We have been hearing about Ampere for a long time now. It is widely assumed Ampere will represent a shift in manufacturing to a 7-nanometer node, as AMD has done with its Navi GPU architecture. Generally speaking, denser nodes lend themselves to better power efficiency, with faster clockspeeds and improved performance often associated with die shrinks.
MyDrivers.com, a Chinese technology news and media website, has released tentative specs for Nvidia’s upcoming line of next-generation graphics cards (GPU), the RTX 3000-series. Specifically, they listed specs for the GeForce RTX 3070 and GeForce RTX 3080, whose numerical designation generally signifies the company’s high-end, enthusiast market GPUs.

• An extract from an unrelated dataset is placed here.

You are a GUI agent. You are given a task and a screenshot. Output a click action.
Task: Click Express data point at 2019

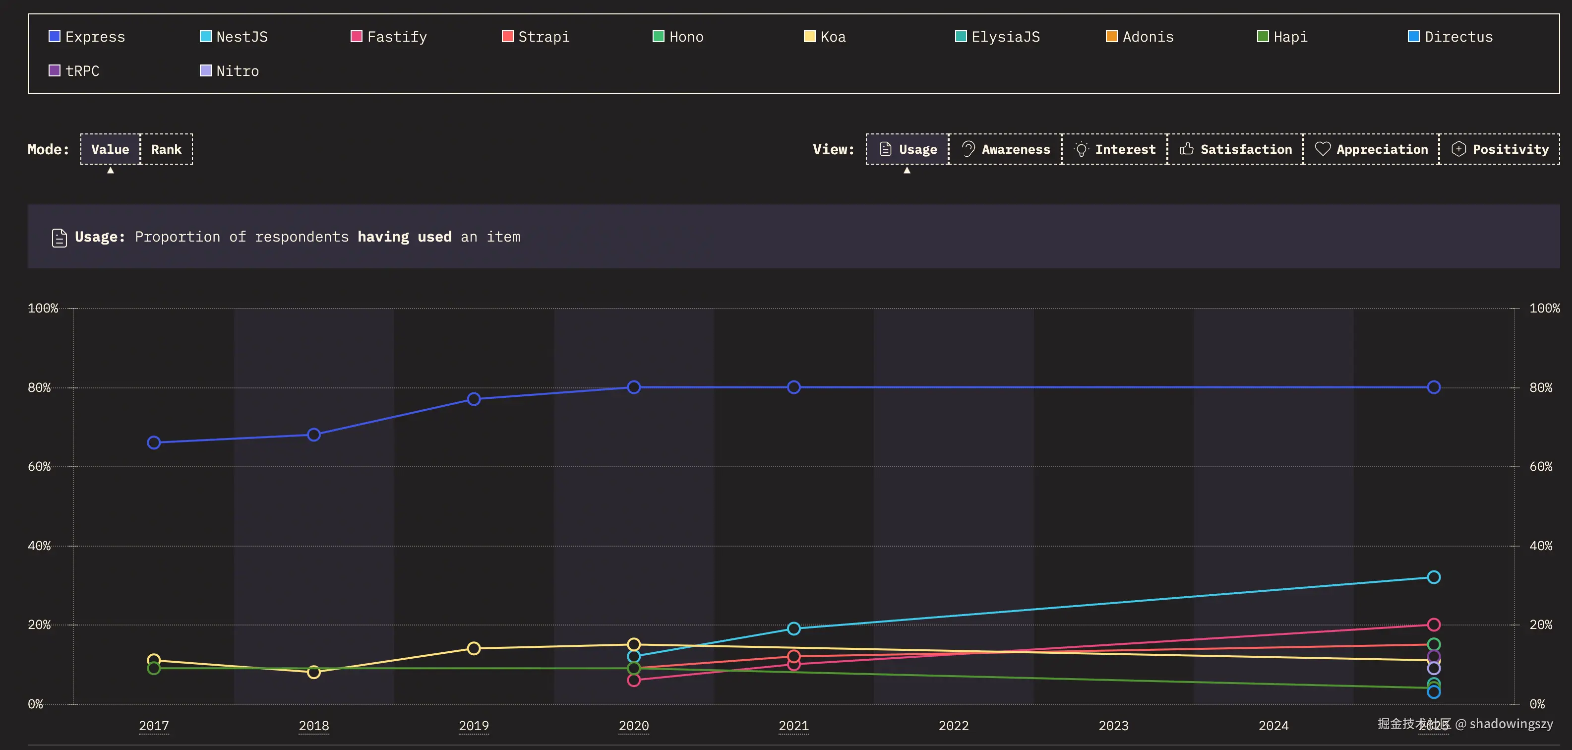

According to MyDrivers, the beefier of the two Ampere GPUs is GA103, which will consist of 60 streaming multiprocessors (SMs) and 3,840 CUDA cores. It will power the GeForce RTX 3080 with 10GB or 20GB of GDDR6 memory and a 320-bit memory bus. There is no mention of the memory speed, though 16Gbps is certainly possible, if not likely. Assuming that’s the case, we would be looking at 640GB of memory bandwidth.

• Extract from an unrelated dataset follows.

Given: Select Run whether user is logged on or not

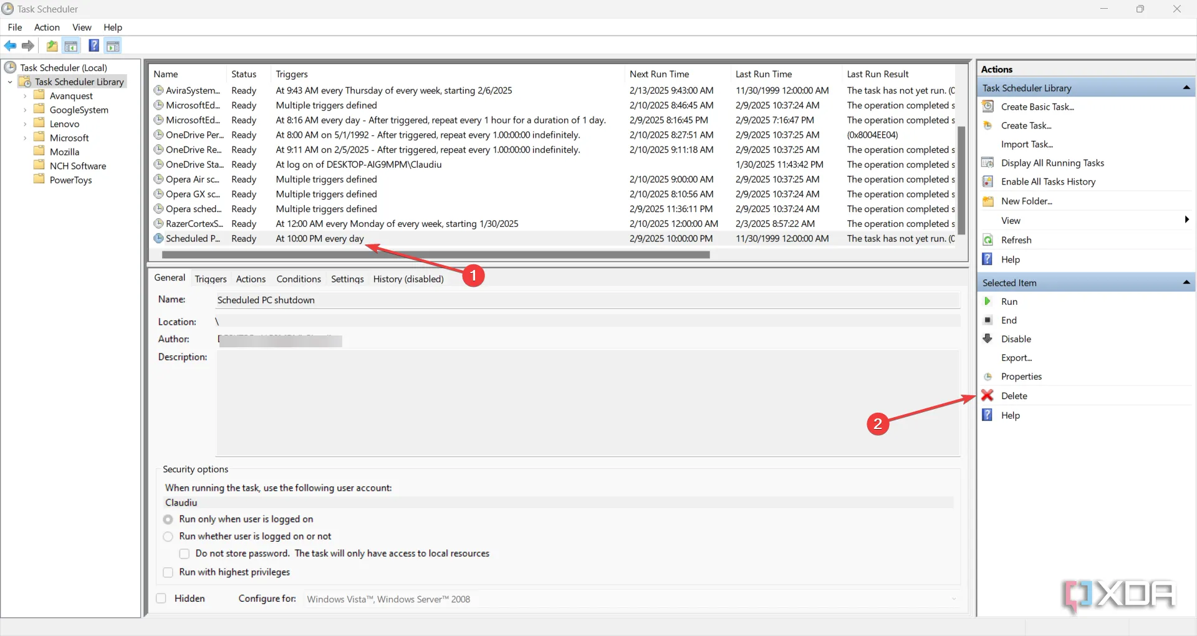Looking at the screenshot, I should click(x=168, y=536).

The GeForce RTX 3070, meanwhile, is said to be powered by a GA104 GPU with 48 SMs, 3,072 CUDA cores, and 8GB or 16GB of GDDR6 memory pushing data through a 256-bit memory bus. If it ends up being 16Gbps memory as well, we would be looking at 512GB/s of memory bandwidth for that card.
GA103 (Nvidia RTX 3080)
- 60 SM Array
- 3840 Cuda cores
- 320-bit video memory
- 10 / 20 GB GDDR6 VRAM
GA104 (Nvidia RTX 3070)
- 48 SM Array
- 3072 Cuda cores
- 256-bit video memory
- 8 / 16 GB GDDR6 VRAM
In addition to this, both new cores will be on a 7nm process. MyDrivers notes the exact foundry producing those cores is unknown, but suggested either Taiwan Semiconductor Manufacturing Company (TSMC) or Samsung as the manufacturer–based on TSMC’s 7nm production capacity and the close relationship Nvidia and Samsung share.
Regardless, these specs represent a huge leap forward in GPU power, with the RTX 3080’s 20GB GDDR6 VRAM being the largest-ever memory capacity on a consumer GPU. Further, MyDrivers suggested evidence exists for a still-far-off RTX 3080 Ti and Titan model, which mean AMD will have quite a lot of catching up to do.

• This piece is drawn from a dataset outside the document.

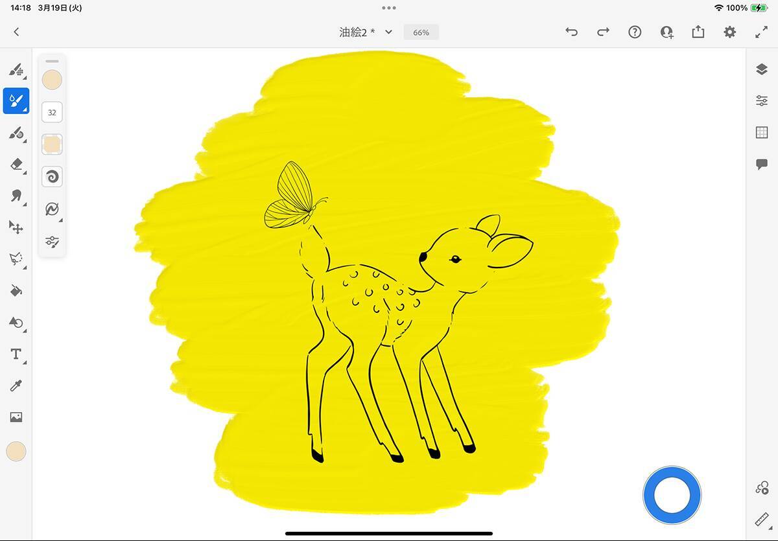Select the Vector Brushes tool
Viewport: 778px width, 541px height.
[16, 133]
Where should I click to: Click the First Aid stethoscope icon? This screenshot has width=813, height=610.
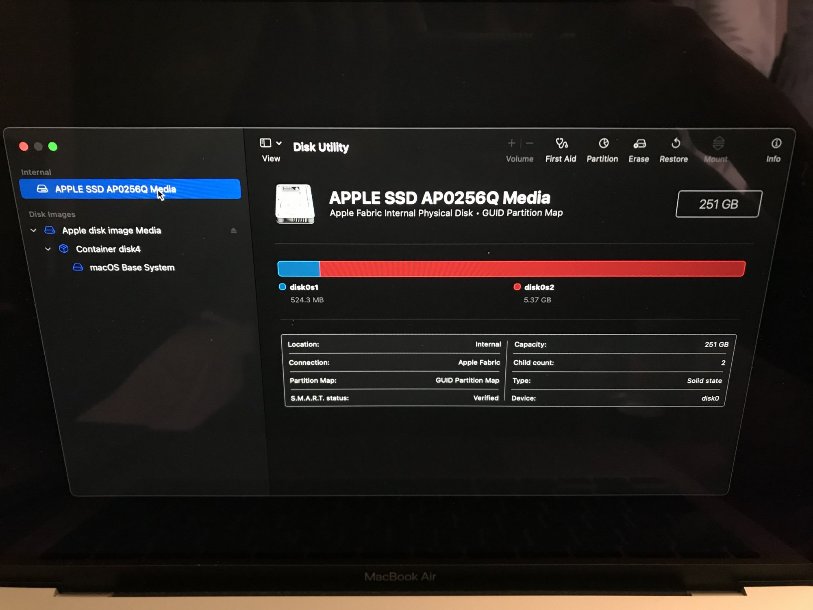(561, 144)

Furthermore, the new RTX 3000 GPUs are expected to have a performance gain of 50% over the previous flagships. This, paired with twice the efficiency of Ampere chips will result in RTX 3070 outperforming the RTX 2080Ti at a much lower price point. With these performance numbers, we can expect true 4K 60 FPS on mainstream desktop cards.
It would be interesting to see how AMD’s flagship Radeon RX 5900XT, and RX 5950XT compete against these cards. The RX 5900XT is rumored to come with 12GB of GDDR6 VRAM coupled with a 384-bit memory bus and 672 GB/s memory bandwidth. The latest NVIDIA GPUs are expected to launch in late 2020.